We longed for a account that suited the mechanics. Why do you have "defenders," and because are they fortifying this person? Why can't everybody only run away? So the surroundings was created to notify all that. You can't elude -- you're trapped in a disease colony. People wish to help urge you because you're the only sheet out of there. We gave the characters actual motivations for what they do in the story and in the mechanics.
Who wrote the story and what type were you aiming for? Quirky, funny, witty, serious?
Our story was created by James Cavin, the "USDA approved English major." The citation we've taken is "classical RPG melodrama" -- i.e. thespian strife with a lot of comic relief. We've got jokes, but we've moreover got actual danger, great and evil, immorality and even more evil, redemption, temptation, sacrifice, etc. Just because you're laughing, doesn't meant there's not a major strife with major repercussions.
What desirous you to make Defender's Quest ?
We're large fans of tower-defense games, but always felt similar to more could be done. Likewise, you admire RPGs, but the fighting systems frequently insufficient depth. We longed for to try merging the two. Games similar to Final Fantasy: Crystal Defenders hinted at a few possibilities, but didn't unequivocally break in to bona fide RPG domain -- it was only a broad TD diversion with light Final Fantasy dressing. We took the tower-defense automechanic and used it as the fighting network in a bone-fide RPG meta-game.

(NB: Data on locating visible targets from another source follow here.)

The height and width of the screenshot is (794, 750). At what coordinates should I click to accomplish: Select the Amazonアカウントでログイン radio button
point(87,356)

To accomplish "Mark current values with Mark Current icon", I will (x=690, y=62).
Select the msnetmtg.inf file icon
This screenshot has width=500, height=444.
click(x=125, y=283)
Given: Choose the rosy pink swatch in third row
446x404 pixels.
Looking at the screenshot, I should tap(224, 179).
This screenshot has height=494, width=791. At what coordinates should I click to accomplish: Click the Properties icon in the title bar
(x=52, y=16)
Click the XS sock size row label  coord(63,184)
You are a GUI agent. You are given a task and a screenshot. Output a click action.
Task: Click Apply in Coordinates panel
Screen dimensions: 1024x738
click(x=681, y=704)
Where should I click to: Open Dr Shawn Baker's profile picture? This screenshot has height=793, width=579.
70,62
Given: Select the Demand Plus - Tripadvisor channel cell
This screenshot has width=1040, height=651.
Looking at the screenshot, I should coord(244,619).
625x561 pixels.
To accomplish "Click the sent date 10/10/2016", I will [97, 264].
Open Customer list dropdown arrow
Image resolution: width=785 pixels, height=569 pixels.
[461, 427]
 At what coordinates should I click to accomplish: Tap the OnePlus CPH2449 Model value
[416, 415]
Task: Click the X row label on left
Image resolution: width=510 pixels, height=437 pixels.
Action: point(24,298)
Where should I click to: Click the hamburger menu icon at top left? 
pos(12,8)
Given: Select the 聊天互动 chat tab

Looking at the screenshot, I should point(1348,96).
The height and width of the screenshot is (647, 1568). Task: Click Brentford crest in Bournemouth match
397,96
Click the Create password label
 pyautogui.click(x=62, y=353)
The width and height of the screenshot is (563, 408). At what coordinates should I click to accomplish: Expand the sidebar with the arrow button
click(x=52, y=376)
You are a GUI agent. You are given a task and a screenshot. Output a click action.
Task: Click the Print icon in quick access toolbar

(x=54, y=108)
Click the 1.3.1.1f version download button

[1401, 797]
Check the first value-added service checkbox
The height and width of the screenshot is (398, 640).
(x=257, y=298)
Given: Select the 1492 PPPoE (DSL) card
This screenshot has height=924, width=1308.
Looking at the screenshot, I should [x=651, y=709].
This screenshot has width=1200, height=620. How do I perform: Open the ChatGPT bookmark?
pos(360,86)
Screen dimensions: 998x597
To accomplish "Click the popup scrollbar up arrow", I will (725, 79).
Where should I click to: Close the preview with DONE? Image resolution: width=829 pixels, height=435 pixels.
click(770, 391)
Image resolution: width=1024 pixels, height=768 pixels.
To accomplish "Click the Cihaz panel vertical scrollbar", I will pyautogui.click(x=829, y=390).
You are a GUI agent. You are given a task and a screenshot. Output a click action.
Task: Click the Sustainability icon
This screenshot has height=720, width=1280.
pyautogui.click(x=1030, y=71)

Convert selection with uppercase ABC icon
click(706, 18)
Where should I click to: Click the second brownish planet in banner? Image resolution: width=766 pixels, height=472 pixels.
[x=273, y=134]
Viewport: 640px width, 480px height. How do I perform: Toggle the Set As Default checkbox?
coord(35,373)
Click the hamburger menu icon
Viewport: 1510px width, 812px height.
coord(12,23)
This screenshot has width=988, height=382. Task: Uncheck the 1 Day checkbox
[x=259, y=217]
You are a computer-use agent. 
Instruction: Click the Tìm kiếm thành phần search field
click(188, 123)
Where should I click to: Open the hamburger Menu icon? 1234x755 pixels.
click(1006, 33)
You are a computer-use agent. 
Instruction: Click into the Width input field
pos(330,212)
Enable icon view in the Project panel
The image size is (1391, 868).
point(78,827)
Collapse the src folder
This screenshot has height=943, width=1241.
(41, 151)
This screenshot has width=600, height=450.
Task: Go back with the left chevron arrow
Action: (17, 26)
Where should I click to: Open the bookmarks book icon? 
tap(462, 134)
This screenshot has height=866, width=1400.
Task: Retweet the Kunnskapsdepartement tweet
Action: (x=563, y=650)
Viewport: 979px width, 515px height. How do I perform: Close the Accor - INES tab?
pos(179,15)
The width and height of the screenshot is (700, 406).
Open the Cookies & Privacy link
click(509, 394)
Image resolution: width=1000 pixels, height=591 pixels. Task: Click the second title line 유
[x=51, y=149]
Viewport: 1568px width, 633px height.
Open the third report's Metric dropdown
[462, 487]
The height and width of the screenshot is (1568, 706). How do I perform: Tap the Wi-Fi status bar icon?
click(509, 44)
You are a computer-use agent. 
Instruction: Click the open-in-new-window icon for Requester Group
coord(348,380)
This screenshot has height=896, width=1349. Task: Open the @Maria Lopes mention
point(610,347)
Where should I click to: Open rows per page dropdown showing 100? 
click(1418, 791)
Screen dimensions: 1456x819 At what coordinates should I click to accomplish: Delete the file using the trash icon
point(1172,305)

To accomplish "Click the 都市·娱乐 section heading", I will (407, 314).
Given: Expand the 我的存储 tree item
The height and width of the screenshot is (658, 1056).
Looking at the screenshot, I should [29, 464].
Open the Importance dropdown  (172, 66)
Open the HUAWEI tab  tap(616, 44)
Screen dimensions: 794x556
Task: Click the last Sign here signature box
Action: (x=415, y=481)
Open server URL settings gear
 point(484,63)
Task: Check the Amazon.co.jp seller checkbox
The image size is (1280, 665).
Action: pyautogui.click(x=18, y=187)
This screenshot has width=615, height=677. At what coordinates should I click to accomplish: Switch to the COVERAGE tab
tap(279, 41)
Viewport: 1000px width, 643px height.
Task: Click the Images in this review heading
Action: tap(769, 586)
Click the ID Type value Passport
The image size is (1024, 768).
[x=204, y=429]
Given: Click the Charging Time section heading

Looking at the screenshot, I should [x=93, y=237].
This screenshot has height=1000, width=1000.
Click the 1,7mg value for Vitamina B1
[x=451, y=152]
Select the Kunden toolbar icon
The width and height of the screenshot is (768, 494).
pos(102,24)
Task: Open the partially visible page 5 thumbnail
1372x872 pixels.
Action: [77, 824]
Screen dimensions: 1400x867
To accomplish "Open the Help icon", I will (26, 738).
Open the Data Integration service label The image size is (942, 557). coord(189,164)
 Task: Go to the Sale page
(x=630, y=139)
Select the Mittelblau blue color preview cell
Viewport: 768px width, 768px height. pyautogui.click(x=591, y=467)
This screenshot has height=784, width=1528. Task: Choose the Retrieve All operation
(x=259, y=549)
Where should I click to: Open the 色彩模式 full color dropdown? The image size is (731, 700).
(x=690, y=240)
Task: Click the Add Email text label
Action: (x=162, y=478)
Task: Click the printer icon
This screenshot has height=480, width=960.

Instead of broad towers, you have celebration members. Each one levels up, learns skills, and wields apparatus individually. Your "towers" have personality, individualism, customization and diligence between battles. Plus, you have a story created by an actual English major that we're flattering unapproachable of.
Defender's Quest looks very complicated -- did you start conceptualizing it with all of these features in thoughts or did they develop with production?
While many sum have changed, the core diversion is flattering shut to the initial design. We did facilitate a few things -- forsaken disposition classes, streamlined apparatus and talent trees, etc., to keep the diversion manageable. It's flattering funny to see the prophesy advance to life so evidently 18 months later.
Anything you'd do differently?
Keep more minute spreadsheets from the very commencement -- we've prearranged a lot of change problems around player feedback from the demo, but it would have saved a lot of time to break more figures up-front. Also, next go-round, we'll have a dedicated artist for certain -- right right away the lead developer Lars is sophistry art, programming, marketing, etc. Other than that, things incited out flattering well.
Why develop independently, rsther than than work for an determined company?